The UAE’s National Center of Meteorology (NCM) posted a video of cars that drove through an intense rain pour in Ras al Khaimah (which is the northern part of the country) which was then followed by another very rain filled day by Al Wagan Airport. Weather reports continued to predict heavy rainfall across the country ranging from Dubai to Abu Dhabi.
The NCM later hinted in a tweet that a majority of the unseasonal downpour in the country was taking place thanks to a multi-million dollar cloud seeding project.
The weather bureau told Gulf News that the rainy days the country has been experiencing are thanks to the NCM’s rain enhancement projects. It’s important to note that the UAE has also been experiencing an unusual bout of unsettled weather.

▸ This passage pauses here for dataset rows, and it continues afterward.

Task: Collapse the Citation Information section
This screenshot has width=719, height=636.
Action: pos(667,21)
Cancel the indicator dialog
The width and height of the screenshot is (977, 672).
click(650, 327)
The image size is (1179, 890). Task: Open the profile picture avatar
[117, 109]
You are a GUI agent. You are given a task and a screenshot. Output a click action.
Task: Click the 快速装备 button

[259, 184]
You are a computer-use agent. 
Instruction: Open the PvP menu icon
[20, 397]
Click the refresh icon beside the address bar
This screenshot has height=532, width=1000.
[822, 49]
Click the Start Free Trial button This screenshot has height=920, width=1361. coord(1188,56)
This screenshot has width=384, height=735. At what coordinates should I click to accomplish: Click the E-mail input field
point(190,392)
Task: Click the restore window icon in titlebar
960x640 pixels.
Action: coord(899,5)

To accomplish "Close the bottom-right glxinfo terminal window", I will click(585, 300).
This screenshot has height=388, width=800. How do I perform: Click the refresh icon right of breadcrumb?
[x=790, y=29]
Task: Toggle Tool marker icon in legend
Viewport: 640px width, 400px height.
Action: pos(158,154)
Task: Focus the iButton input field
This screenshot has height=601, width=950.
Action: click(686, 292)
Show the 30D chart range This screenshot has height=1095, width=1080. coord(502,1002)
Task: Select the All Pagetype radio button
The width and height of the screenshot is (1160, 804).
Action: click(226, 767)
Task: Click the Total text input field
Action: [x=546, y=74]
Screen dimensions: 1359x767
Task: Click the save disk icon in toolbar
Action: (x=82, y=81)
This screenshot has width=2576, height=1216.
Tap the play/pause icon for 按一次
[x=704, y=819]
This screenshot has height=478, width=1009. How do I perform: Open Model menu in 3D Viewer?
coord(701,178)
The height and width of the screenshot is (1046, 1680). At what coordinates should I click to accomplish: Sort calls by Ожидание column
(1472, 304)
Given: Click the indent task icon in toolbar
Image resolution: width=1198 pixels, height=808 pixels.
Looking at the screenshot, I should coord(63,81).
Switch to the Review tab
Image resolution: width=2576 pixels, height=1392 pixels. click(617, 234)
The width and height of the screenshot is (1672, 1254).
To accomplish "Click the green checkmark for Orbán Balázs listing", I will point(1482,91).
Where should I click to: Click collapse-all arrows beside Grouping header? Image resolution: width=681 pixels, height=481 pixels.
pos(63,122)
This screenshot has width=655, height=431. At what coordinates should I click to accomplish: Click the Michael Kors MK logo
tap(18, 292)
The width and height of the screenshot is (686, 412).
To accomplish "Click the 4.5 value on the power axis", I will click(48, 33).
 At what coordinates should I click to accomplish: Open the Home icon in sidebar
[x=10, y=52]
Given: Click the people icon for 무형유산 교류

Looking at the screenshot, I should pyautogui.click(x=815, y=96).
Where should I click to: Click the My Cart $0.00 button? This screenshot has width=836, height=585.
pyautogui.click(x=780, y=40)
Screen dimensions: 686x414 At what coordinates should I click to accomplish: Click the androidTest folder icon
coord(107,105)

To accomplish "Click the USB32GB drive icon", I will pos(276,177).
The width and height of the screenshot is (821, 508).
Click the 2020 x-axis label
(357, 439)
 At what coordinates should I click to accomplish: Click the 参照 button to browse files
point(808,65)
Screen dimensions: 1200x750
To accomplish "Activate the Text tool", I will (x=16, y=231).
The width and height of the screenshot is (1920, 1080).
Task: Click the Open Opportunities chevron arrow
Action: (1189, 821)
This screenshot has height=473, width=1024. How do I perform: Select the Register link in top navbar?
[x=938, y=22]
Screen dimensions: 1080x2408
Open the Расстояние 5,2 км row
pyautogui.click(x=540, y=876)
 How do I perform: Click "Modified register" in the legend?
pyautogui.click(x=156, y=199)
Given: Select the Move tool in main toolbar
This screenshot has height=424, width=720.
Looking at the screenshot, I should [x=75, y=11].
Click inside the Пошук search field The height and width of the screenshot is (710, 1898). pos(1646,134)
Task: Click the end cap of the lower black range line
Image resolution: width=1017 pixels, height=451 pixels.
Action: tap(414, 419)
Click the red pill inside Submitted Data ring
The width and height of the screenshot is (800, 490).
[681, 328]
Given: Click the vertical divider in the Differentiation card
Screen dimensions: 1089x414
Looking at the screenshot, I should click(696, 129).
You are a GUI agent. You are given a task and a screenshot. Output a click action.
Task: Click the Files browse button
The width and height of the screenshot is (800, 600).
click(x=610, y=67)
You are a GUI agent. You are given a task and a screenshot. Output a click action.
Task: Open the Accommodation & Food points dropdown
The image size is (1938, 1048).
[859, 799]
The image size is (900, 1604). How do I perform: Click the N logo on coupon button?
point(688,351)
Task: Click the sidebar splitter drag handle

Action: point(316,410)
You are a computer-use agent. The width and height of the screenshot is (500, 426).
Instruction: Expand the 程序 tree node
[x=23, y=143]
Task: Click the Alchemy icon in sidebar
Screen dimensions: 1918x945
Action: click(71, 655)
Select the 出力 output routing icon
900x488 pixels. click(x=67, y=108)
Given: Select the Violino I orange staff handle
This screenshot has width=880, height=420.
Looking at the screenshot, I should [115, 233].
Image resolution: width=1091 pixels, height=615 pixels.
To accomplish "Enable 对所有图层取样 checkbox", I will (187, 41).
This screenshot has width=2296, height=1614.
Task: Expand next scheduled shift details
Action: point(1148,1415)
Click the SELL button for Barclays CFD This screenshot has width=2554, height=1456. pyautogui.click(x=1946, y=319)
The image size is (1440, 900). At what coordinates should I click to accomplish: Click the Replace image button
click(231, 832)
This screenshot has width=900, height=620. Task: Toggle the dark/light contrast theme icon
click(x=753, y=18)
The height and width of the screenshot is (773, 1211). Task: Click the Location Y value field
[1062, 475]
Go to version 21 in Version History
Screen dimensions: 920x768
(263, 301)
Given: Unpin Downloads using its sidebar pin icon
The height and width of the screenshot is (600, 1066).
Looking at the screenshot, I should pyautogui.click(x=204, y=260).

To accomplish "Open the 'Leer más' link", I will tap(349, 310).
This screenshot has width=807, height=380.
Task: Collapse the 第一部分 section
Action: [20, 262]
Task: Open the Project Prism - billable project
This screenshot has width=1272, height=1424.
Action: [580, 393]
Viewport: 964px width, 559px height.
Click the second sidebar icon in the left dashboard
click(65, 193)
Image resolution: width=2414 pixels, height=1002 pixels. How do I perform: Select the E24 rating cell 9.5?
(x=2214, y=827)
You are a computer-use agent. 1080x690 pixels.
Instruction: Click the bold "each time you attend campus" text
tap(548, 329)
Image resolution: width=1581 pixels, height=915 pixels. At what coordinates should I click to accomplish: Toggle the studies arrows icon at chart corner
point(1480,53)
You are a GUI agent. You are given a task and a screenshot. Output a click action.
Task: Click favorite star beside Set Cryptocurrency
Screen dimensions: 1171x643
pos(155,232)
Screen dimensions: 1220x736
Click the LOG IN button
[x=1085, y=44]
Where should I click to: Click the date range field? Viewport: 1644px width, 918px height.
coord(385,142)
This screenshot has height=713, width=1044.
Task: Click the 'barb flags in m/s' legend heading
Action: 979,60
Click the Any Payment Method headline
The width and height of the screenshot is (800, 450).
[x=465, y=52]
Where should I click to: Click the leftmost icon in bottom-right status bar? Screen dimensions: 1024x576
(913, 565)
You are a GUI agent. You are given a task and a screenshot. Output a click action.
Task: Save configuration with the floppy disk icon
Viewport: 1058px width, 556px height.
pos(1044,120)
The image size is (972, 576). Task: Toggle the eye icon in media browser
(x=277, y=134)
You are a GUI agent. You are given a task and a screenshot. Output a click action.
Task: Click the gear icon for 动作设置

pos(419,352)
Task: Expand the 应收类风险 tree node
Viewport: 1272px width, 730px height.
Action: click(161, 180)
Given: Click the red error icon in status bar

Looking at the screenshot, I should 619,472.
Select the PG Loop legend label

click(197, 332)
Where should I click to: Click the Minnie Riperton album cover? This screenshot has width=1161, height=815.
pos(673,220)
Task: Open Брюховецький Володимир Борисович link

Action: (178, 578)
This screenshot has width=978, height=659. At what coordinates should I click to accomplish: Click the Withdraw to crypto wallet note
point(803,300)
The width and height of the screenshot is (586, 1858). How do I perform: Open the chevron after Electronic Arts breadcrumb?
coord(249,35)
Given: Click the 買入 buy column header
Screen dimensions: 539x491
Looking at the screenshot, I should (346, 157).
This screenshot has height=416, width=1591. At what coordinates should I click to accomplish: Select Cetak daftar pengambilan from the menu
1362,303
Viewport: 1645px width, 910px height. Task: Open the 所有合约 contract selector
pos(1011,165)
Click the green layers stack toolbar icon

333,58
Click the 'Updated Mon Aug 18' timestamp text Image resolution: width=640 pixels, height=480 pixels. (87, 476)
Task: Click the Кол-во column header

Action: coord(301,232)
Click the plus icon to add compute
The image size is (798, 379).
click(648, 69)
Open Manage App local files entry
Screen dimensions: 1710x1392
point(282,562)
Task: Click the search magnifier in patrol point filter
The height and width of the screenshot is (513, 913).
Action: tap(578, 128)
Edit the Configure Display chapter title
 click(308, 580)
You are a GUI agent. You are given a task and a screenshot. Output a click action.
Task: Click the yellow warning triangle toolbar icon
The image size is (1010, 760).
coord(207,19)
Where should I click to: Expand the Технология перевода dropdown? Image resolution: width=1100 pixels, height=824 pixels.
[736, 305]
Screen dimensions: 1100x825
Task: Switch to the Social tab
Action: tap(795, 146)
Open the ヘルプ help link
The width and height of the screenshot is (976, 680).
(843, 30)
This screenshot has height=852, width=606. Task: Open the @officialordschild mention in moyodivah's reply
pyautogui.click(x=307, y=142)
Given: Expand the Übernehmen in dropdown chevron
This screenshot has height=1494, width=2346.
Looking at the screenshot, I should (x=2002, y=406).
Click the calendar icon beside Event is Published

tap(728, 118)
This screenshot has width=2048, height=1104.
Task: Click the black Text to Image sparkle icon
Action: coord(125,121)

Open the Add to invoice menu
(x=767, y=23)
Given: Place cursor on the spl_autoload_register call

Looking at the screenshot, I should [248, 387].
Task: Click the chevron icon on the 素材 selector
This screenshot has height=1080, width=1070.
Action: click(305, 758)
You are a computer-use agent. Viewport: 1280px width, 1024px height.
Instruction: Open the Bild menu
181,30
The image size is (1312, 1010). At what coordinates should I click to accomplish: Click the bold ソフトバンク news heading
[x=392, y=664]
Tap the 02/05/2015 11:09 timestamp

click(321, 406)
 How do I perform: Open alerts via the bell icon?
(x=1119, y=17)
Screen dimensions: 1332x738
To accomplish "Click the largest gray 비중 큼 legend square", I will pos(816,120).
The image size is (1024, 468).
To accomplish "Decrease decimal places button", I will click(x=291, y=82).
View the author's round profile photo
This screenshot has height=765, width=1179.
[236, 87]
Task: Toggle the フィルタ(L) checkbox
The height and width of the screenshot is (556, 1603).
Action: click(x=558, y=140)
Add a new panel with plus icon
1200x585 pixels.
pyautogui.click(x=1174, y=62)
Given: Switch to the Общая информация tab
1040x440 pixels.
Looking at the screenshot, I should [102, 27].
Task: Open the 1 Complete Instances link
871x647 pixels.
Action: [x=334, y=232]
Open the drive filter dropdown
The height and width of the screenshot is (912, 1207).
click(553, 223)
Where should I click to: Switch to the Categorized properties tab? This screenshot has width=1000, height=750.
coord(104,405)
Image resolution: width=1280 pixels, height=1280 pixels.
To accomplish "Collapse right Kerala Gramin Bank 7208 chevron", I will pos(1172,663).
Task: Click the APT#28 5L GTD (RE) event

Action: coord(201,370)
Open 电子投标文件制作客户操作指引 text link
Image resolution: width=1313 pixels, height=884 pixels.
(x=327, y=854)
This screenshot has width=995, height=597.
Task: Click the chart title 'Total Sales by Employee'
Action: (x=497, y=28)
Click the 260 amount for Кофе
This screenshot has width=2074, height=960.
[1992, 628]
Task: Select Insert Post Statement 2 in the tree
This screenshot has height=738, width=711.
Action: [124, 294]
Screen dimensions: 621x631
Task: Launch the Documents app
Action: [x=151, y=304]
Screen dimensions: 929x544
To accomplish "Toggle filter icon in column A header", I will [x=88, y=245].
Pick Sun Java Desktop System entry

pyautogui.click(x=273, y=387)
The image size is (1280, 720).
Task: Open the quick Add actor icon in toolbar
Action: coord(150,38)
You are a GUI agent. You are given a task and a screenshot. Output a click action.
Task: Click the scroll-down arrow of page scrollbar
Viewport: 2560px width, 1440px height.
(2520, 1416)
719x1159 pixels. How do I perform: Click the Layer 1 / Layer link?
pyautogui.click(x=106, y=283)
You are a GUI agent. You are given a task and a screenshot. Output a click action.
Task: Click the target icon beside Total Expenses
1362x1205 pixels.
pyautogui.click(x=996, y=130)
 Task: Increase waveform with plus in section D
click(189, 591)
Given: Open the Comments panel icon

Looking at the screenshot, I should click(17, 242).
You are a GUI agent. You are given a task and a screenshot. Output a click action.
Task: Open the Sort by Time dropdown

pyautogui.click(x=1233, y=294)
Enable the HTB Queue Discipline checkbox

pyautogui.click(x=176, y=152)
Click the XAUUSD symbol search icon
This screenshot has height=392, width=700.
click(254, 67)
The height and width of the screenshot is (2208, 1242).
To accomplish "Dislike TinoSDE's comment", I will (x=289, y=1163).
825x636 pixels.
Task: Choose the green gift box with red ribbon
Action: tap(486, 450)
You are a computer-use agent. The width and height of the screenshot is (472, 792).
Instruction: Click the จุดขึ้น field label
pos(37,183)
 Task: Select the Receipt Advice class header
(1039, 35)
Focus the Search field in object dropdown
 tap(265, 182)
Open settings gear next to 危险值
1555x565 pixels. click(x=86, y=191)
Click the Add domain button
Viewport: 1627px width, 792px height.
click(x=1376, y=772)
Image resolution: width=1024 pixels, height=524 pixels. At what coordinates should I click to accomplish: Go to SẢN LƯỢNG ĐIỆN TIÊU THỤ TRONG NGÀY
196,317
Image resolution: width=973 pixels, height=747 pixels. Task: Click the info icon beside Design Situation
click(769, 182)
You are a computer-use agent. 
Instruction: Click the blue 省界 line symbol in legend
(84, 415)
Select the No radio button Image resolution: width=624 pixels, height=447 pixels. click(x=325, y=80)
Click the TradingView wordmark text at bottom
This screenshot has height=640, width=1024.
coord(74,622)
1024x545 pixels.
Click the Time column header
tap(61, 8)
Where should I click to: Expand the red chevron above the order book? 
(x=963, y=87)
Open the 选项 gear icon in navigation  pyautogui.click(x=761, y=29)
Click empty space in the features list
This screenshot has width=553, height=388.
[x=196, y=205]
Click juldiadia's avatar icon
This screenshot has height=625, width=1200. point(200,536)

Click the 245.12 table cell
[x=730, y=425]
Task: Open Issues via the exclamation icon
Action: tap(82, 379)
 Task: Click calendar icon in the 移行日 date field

Water security is an issue that is sure to be one of the UAE’s biggest challenges over the next century. The average annual rainfall in Abu Dhabi is at just 1.7 inches and most of these days take place during the winter.
The more the climate crisis goes on, a majority of the Middle East and North Africa must brace for continued declines in rainfall and longer, deeper droughts that will become more frequent.
The UAE is well aware of this issue and that’s why it has been injecting money into several rain enhancement projects for a few decades. The UAE Research Program for Rain Enhancement Science is the country’s rain enhancement project that started in the 1990’s in addition to the National Center for Atmospheric Research in the United States and NASA.
Over the few past years, the Gulf state has made an effort to ramp up its rain enhancement program. Just in the first half of 2020, the UAE launched over 200 cloud seeding operations throughout the country.
There are various techniques that can be used but the process usually involves planes that are fitted with special flares that shoot out silver iodide (or other crystalline particles) that have a structure resembling ice directly into clouds.
The particles then act as a nucleus for the creation of an ice crystal in the atmosphere, like seeds of rain droplets. Another strategy involves flying an electrically charged drone directly into a cloud, which then encourages small water droplets to grow, merge, and then fall.
A lot of scientists do not agree that cloud seed is actually an effective way to stimulate rain. Some studies have shown that cloud-seeding didn’t have much of an impact on the overall amount of rain that fell in a given season, while other studies have shown that it could have some significant impact of precipitation.
Statistics coming out of the UAE show that previous seeding operations led to about a 15-35% increase in rainfall, depending on the level of sandy dust in the atmosphere. Only time will tell if this will help at all.